Rewrite the rows below, swapping every "GUI agent" for "desktop agent" and keeping everything else the same.
━━━━━ Data excerpts ━━━━━
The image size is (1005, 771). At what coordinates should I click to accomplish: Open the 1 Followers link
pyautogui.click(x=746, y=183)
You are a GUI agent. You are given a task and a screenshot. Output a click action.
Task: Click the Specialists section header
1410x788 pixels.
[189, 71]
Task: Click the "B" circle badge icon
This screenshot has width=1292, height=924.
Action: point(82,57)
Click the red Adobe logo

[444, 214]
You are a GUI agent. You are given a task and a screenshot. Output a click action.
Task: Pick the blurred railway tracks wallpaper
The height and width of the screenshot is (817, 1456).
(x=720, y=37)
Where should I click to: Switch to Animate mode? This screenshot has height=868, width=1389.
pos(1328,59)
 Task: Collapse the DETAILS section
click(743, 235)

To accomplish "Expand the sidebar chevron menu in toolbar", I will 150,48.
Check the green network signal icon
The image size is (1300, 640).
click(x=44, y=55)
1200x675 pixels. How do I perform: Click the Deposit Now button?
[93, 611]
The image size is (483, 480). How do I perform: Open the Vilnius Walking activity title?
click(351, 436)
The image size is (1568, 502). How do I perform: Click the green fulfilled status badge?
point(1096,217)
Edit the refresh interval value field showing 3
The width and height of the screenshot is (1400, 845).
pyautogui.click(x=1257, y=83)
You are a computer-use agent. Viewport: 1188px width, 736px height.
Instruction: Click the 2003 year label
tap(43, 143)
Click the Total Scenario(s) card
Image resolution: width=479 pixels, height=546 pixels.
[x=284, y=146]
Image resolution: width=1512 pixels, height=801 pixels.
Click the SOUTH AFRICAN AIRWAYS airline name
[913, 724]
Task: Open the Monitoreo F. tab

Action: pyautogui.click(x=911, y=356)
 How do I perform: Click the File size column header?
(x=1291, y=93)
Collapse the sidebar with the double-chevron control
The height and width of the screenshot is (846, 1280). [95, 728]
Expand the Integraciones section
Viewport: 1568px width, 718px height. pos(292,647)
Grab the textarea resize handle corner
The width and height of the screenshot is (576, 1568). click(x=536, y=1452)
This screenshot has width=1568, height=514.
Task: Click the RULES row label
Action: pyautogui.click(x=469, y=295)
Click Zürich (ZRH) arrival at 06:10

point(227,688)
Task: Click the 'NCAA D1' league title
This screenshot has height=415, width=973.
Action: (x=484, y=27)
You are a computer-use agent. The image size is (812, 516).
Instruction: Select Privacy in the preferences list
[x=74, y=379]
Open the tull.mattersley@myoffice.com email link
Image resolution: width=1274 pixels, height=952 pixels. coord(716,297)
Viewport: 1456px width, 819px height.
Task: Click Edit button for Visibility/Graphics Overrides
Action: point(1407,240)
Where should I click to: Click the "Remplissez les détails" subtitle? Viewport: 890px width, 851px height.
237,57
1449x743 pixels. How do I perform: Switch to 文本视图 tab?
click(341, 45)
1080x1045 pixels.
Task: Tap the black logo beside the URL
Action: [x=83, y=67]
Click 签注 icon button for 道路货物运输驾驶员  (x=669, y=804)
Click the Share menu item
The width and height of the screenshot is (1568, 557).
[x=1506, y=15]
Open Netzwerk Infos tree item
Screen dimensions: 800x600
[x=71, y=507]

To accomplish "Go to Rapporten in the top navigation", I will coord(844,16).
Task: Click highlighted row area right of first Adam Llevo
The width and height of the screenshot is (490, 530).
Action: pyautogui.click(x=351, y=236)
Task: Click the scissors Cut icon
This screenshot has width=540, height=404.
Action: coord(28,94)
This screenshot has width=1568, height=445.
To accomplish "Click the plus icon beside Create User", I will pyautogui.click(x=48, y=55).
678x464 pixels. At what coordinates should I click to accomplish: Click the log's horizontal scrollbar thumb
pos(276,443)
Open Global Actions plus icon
━━━━━
### Solved problem
The image size is (1005, 771). At what coordinates should I click to accomplish: Open the 1 Followers link
pyautogui.click(x=746, y=183)
You are a desktop agent. You are given a task and a screenshot. Output a click action.
Task: Click the Specialists section header
1410x788 pixels.
[189, 71]
Task: Click the "B" circle badge icon
This screenshot has width=1292, height=924.
Action: point(82,57)
Click the red Adobe logo

[444, 214]
You are a desktop agent. You are given a task and a screenshot. Output a click action.
Task: Pick the blurred railway tracks wallpaper
The height and width of the screenshot is (817, 1456).
(x=720, y=37)
Where should I click to: Switch to Animate mode? This screenshot has height=868, width=1389.
pos(1328,59)
 Task: Collapse the DETAILS section
click(743, 235)

To accomplish "Expand the sidebar chevron menu in toolbar", I will 150,48.
Check the green network signal icon
The image size is (1300, 640).
click(x=44, y=55)
1200x675 pixels. How do I perform: Click the Deposit Now button?
[93, 611]
The image size is (483, 480). How do I perform: Open the Vilnius Walking activity title?
click(351, 436)
The image size is (1568, 502). How do I perform: Click the green fulfilled status badge?
point(1096,217)
Edit the refresh interval value field showing 3
The width and height of the screenshot is (1400, 845).
pyautogui.click(x=1257, y=83)
You are a computer-use agent. Viewport: 1188px width, 736px height.
Instruction: Click the 2003 year label
tap(43, 143)
Click the Total Scenario(s) card
Image resolution: width=479 pixels, height=546 pixels.
[x=284, y=146]
Image resolution: width=1512 pixels, height=801 pixels.
Click the SOUTH AFRICAN AIRWAYS airline name
[913, 724]
Task: Open the Monitoreo F. tab

Action: pyautogui.click(x=911, y=356)
 How do I perform: Click the File size column header?
(x=1291, y=93)
Collapse the sidebar with the double-chevron control
The height and width of the screenshot is (846, 1280). [95, 728]
Expand the Integraciones section
Viewport: 1568px width, 718px height. pos(292,647)
Grab the textarea resize handle corner
The width and height of the screenshot is (576, 1568). click(x=536, y=1452)
This screenshot has width=1568, height=514.
Task: Click the RULES row label
Action: pyautogui.click(x=469, y=295)
Click Zürich (ZRH) arrival at 06:10

point(227,688)
Task: Click the 'NCAA D1' league title
This screenshot has height=415, width=973.
Action: (x=484, y=27)
You are a computer-use agent. The image size is (812, 516).
Instruction: Select Privacy in the preferences list
[x=74, y=379]
Open the tull.mattersley@myoffice.com email link
Image resolution: width=1274 pixels, height=952 pixels. coord(716,297)
Viewport: 1456px width, 819px height.
Task: Click Edit button for Visibility/Graphics Overrides
Action: point(1407,240)
Where should I click to: Click the "Remplissez les détails" subtitle? Viewport: 890px width, 851px height.
237,57
1449x743 pixels. How do I perform: Switch to 文本视图 tab?
click(341, 45)
1080x1045 pixels.
Task: Tap the black logo beside the URL
Action: [x=83, y=67]
Click 签注 icon button for 道路货物运输驾驶员  (x=669, y=804)
Click the Share menu item
The width and height of the screenshot is (1568, 557).
[x=1506, y=15]
Open Netzwerk Infos tree item
Screen dimensions: 800x600
[x=71, y=507]

To accomplish "Go to Rapporten in the top navigation", I will coord(844,16).
Task: Click highlighted row area right of first Adam Llevo
The width and height of the screenshot is (490, 530).
Action: pyautogui.click(x=351, y=236)
Task: Click the scissors Cut icon
This screenshot has width=540, height=404.
Action: coord(28,94)
This screenshot has width=1568, height=445.
To accomplish "Click the plus icon beside Create User", I will pyautogui.click(x=48, y=55).
678x464 pixels. At what coordinates should I click to accomplish: Click the log's horizontal scrollbar thumb
pos(276,443)
Open Global Actions plus icon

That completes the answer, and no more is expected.